At common law, when an injured plaintiff is entitled to damages by way of compensation for the cost of medical treatment, the courts will award such damages as are reasonable. I think the use of the term "reasonably incurred" in the regulations results in the Board and the Tribunal being required to adopt the same criteria as are adopted by the courts in determining questions of reasonableness. It may be, though, that a claimant or appellant does not bear an onus of proof: McDonald v Director-General of Social Security (1984) 1 FCR 354.
This was a case where two doctors disagreed as to the appropriateness of future treatment, not for the purpose of curing the patient, but for the purpose of providing occasional relief from chronic symptoms. It is not unusual for two doctors to hold different views as to what future treatment is or is not appropriate for a patient. In that situation, it does not necessarily follow that the treatment favoured by one of those doctors must be unreasonable and the treatment favoured by the other doctor reasonable, even when they express their views in terms of reasonableness or unreasonableness. A patient can be in a situation where he or she faces two reasonable alternatives.
Dr Muirden did not suggest that the approach of Dr Ernst was idiosyncratic, heretical, or inconsistent with the thinking of the rest of the medical profession. In my view the reasoning of Dr Ernst was logical and therefore worthy of respect.

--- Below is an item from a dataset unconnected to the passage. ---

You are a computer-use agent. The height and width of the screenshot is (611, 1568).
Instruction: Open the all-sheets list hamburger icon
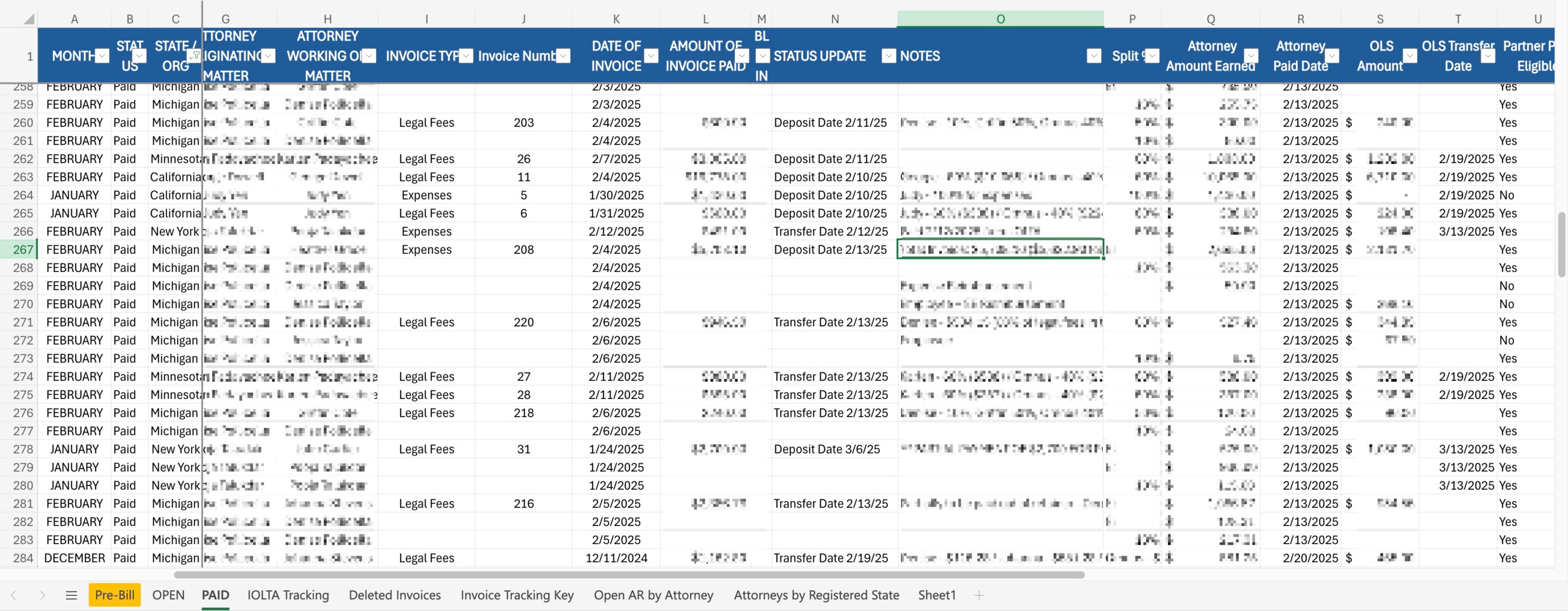tap(71, 595)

I think this was a case in which it would have been reasonable for the appellant either to have continued the osteopathic and massage treatment, in accordance with the views of Dr Ernst, or to have abandoned it in the hope of some sort of future treatment directed at the underlying causes of her condition being more effective, in accordance with the views of Dr Muirden. It follows that, in my view, the incurring of the osteopathy and massage expenses by the appellant was reasonable, and continued to be reasonable at the time of the Board's determination in January 2004.
For these reasons I order that the appeal be allowed, and that the decision of the Tribunal be varied to a decision quashing the Board's determination of January 2004 that no further payments be made by way of scheduled benefits in respect of the appellant's osteopathic and massage treatment, and substituting a determination that the appellant has the right to be paid scheduled benefits in respect of such treatment until a determination is made to the contrary.